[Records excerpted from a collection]
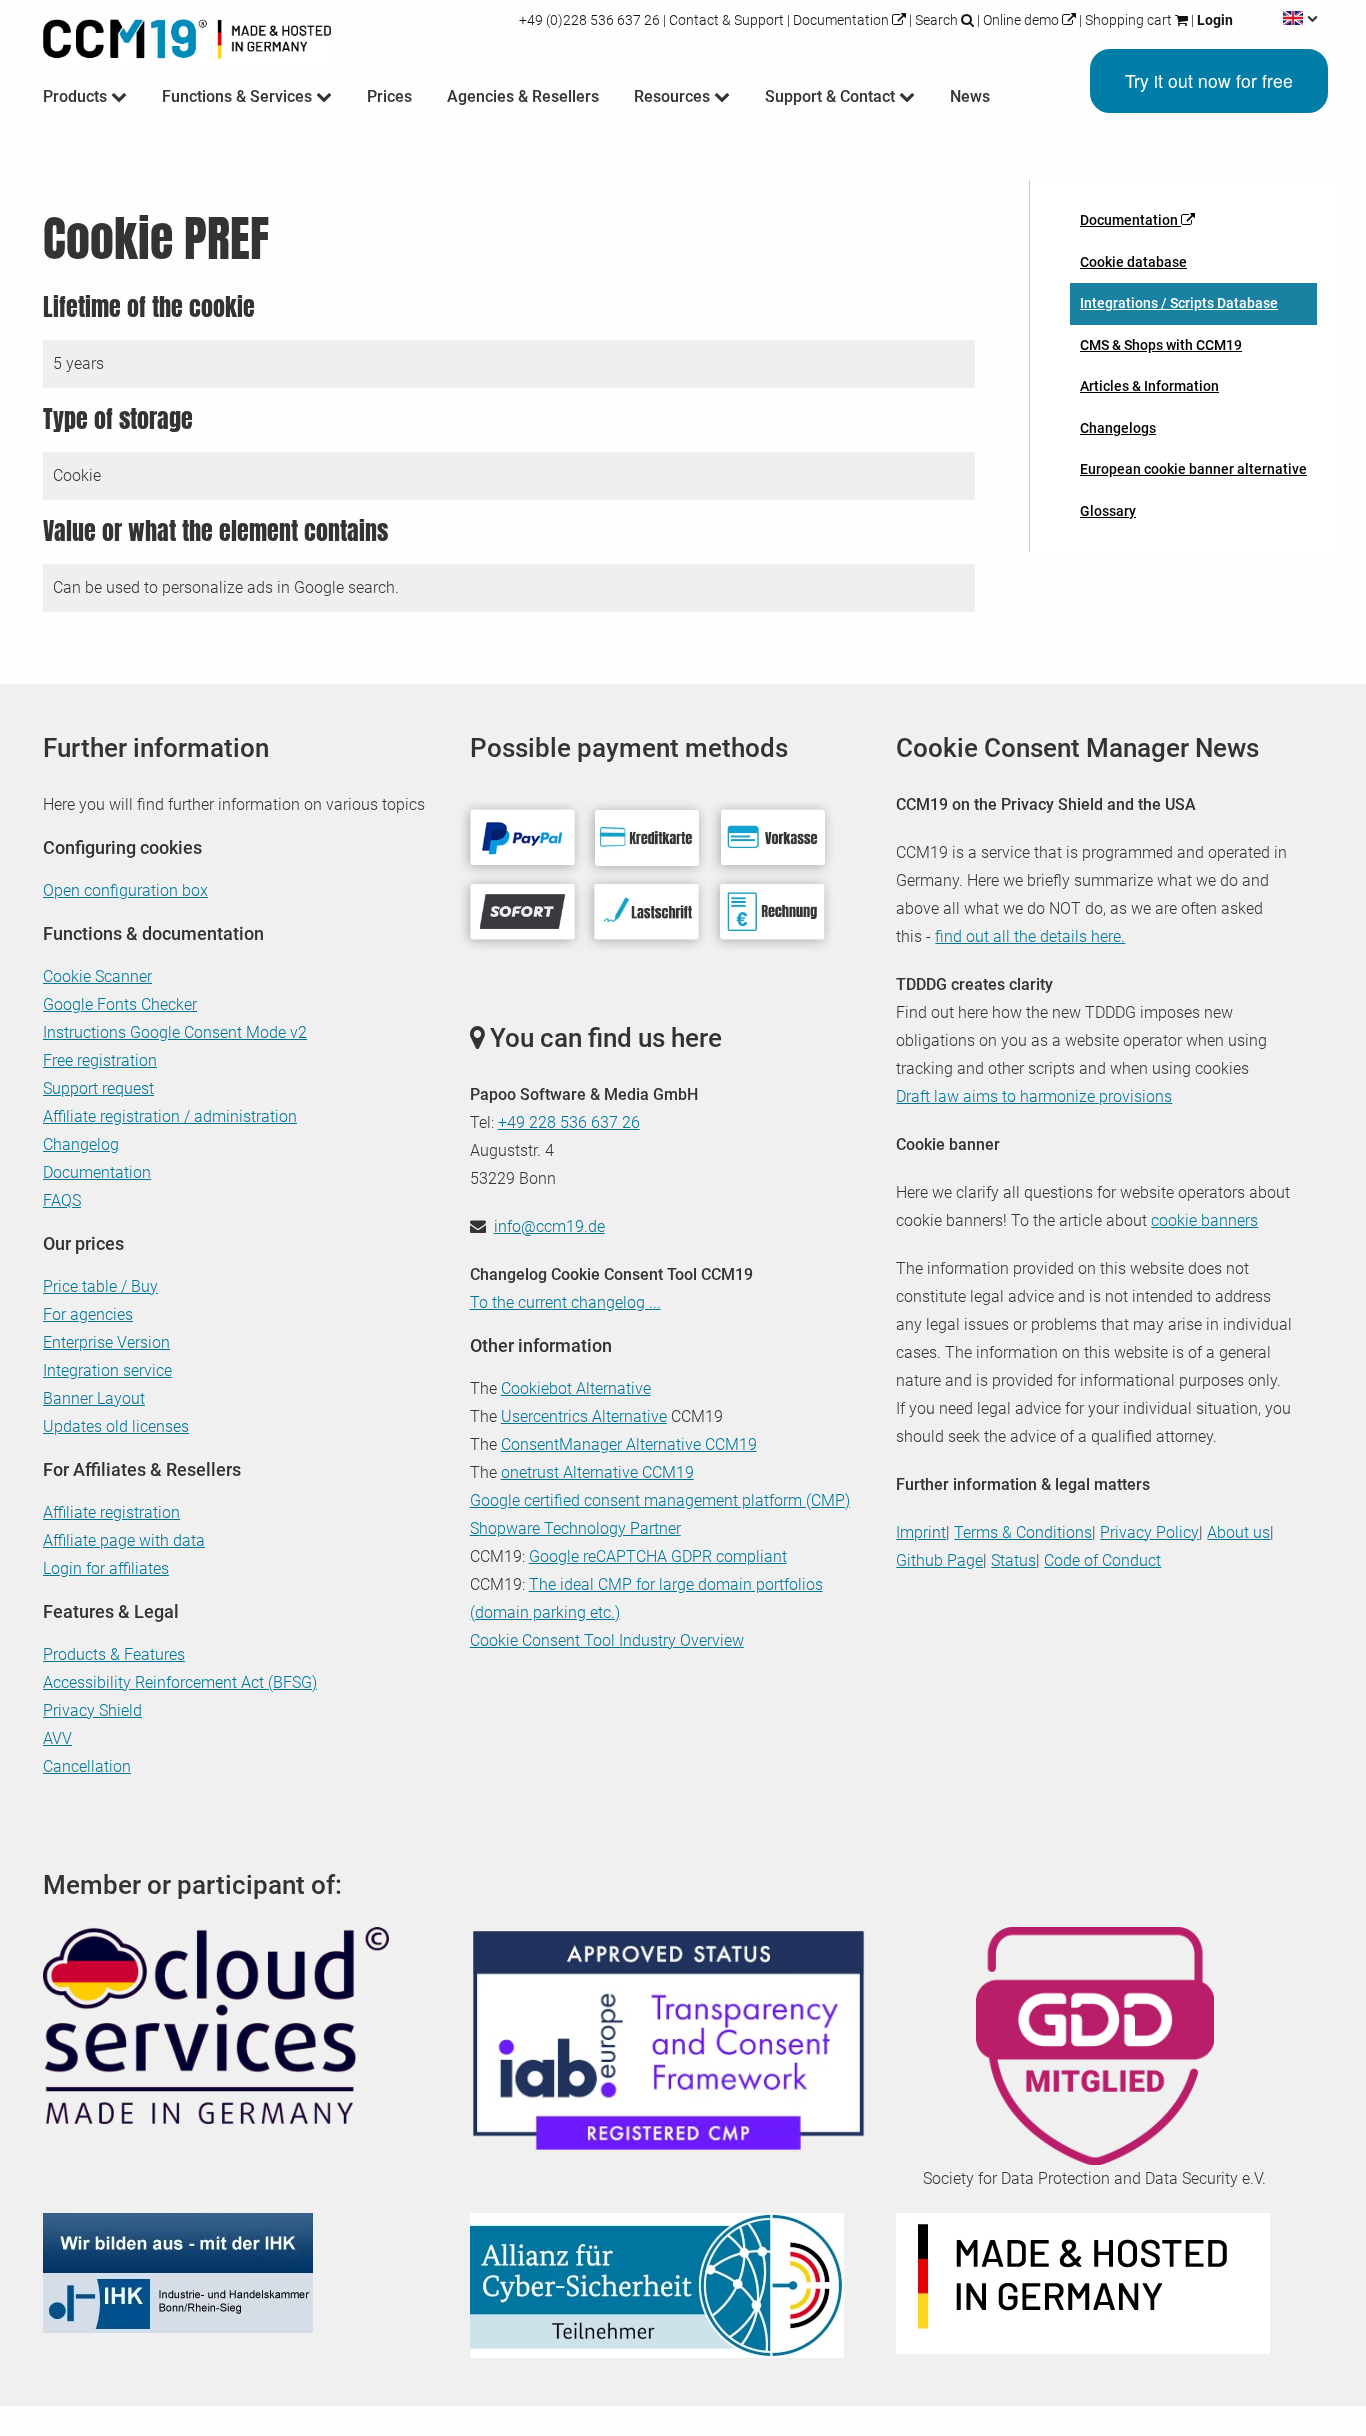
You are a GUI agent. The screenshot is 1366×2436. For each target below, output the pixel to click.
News (970, 96)
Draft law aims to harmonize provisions (1034, 1096)
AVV (57, 1738)
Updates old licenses (116, 1426)
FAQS (62, 1200)
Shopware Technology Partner (575, 1528)
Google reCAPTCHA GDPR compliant (658, 1556)
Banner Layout (94, 1398)
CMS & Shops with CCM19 (1161, 345)
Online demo (1021, 20)
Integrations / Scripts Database (1179, 303)
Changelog (81, 1144)
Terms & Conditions (1023, 1532)
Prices (389, 96)
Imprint (921, 1532)
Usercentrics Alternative (584, 1416)
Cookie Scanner (97, 976)
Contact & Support (726, 20)
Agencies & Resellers (523, 96)
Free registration (100, 1060)
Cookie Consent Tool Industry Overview (607, 1640)
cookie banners (1204, 1220)
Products (77, 96)
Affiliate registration (111, 1512)
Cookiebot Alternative (576, 1388)
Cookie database (1133, 262)
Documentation (841, 20)
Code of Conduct (1102, 1560)
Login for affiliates (106, 1568)
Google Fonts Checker (120, 1004)
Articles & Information (1149, 386)
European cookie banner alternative (1193, 469)
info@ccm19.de (549, 1226)
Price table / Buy (100, 1286)
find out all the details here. (1030, 936)
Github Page (939, 1560)
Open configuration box (125, 890)
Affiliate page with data (124, 1540)
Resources (674, 96)
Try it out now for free (1209, 80)
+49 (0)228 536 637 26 (591, 20)
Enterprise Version (106, 1342)
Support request (98, 1088)
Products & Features (114, 1654)
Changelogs (1118, 428)
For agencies (88, 1314)
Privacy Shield (92, 1710)
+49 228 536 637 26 (569, 1122)
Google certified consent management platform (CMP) (660, 1500)
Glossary (1108, 511)
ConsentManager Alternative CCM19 (629, 1444)
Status (1013, 1560)
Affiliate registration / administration (170, 1116)
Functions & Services (239, 96)
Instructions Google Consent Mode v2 (175, 1032)
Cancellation (87, 1766)
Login (1213, 20)
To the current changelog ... (565, 1302)
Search (936, 20)
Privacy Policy (1149, 1532)
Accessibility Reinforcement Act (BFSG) (180, 1682)
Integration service (107, 1370)
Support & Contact (832, 96)
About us (1238, 1532)
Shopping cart (1128, 20)
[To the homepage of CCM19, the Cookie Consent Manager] (187, 34)
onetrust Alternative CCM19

» TASK DETAILS:
Retrieve all lines from the data that contain the string "Support".

» COMPLETED EXERCISE:
Contact & Support (726, 20)
Support request (98, 1088)
Support & Contact (832, 96)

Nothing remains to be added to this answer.